Florida was home of several Indian tribes, the Seminoles being the most important of them. There were also some missions and some military outposts, with Saint Augustine the most important of them, in the east, and with Pensacola, Mobile and Baton Rouge as the main towns in the west. In this western region were the most settlements, mostly based on small plantations run by French nobles or former commoners from New Granada, among other places.
There were also a few villages of free Negroes. Either escaped or freed from Georgia or the Spanish Antilles, Christianized by Spanish missioners, they are recognized as free subjects of the Spanish Empire. Not all Negroes in Florida are free. The plantations have a small slave population, and some Georgians are settling in Florida, and some of them have brought their chattel with them. Georgians are required, however, to an oath of loyalty to the king of Spain and conversion to the Catholic faith to be given property rights or not being subject to expulsion.
Georgians are worried by those Negro villages. If an escaped slave manages to reach any of those villages, he or she would have protection by the Spanish authorities.

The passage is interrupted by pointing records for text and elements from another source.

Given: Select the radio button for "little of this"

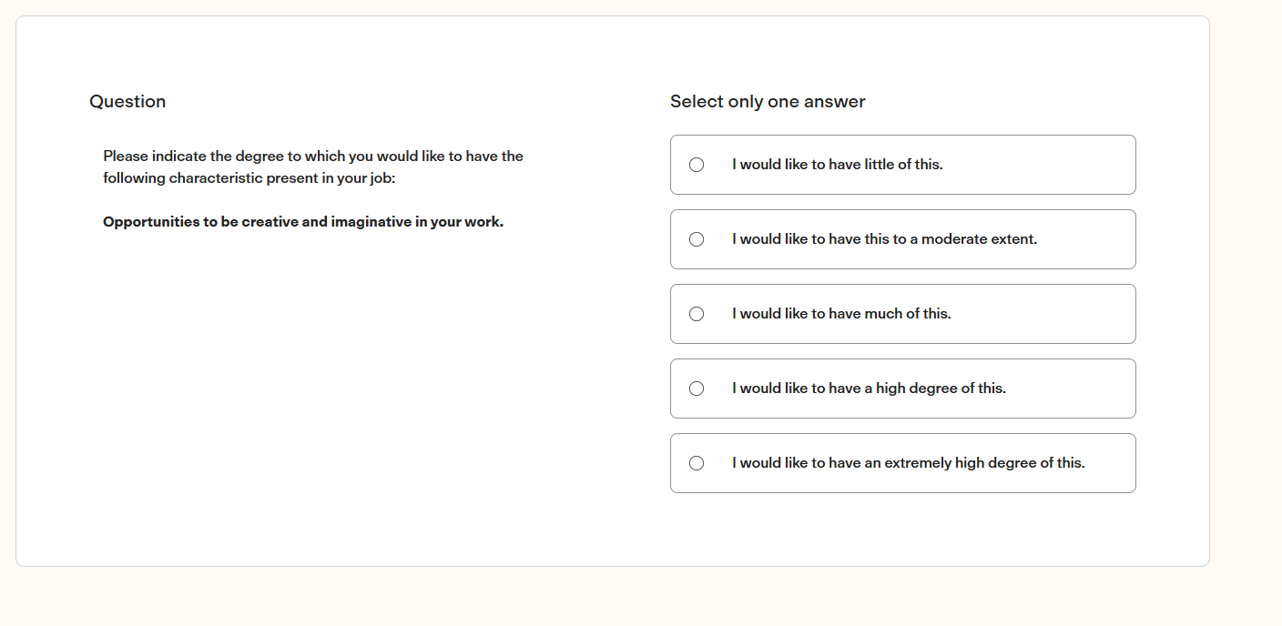Looking at the screenshot, I should tap(697, 165).
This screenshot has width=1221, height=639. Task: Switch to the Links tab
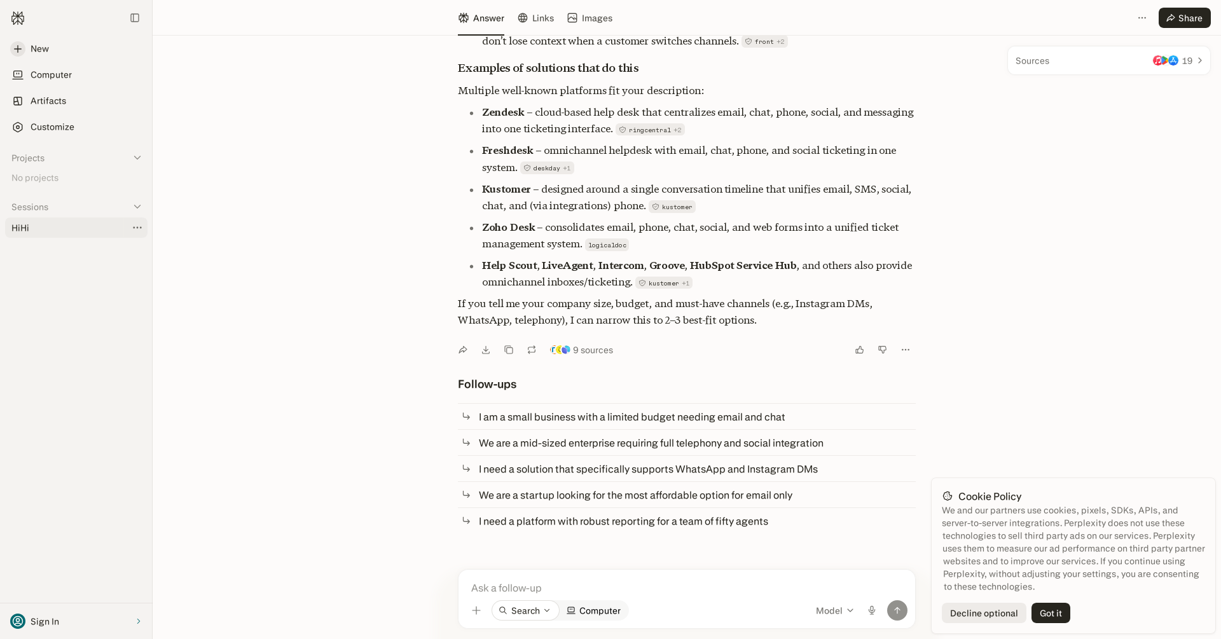[x=535, y=18]
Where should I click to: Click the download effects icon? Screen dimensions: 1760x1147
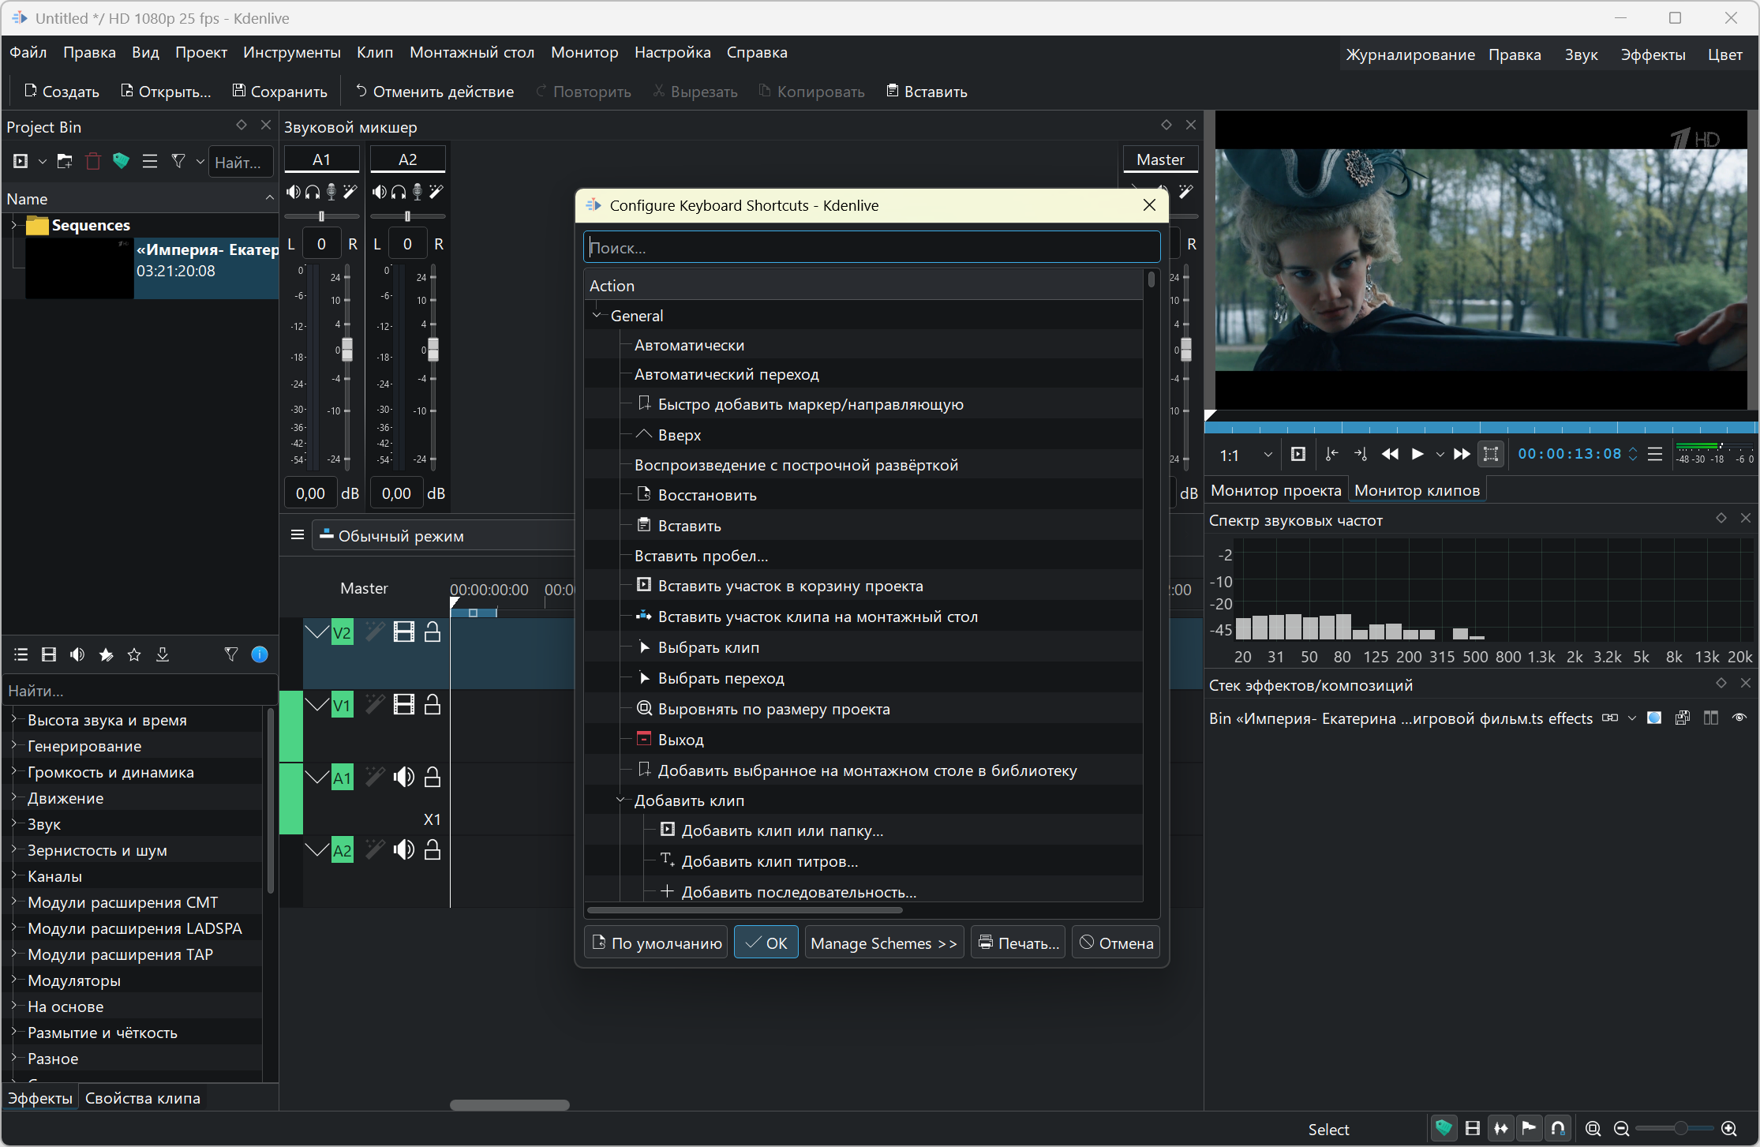point(163,654)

And the Spanish authorities are not precisely collaborative to turn back an escaped slave before they reach a Negro community. Most times, Georgians just raid over the border to chase the escaped chattel and turning them back without reporting to the Spanish authorities.
It was August 12th 1799. The two sons of a Georgian small plantation owner took their riffles and crossed the border to chase an escapee. A Spanish patrol saw them and shoot a warning, the two young shoot back and after a short shooting the young Americans laid dead.
When the voice reached town back in Gerogia, a mob formed and near one hundred angry Americans crossed the border, stormed on the small town of Las Aguas and burned it down.
The governor in Saint Augustine sent a complain note to the Georgian governor in Louisville, but as the letter traveled north, the mob just burned down another Spanish town and near two hundred angry Georgians were now heading to a third town.
This time three hundred regulars from Saint Augustine were waiting the Georgian mob. The news of the massacre reached Louisville before the complain letter, with details on the location shifted a few miles north, and Georgia declared war to Spain.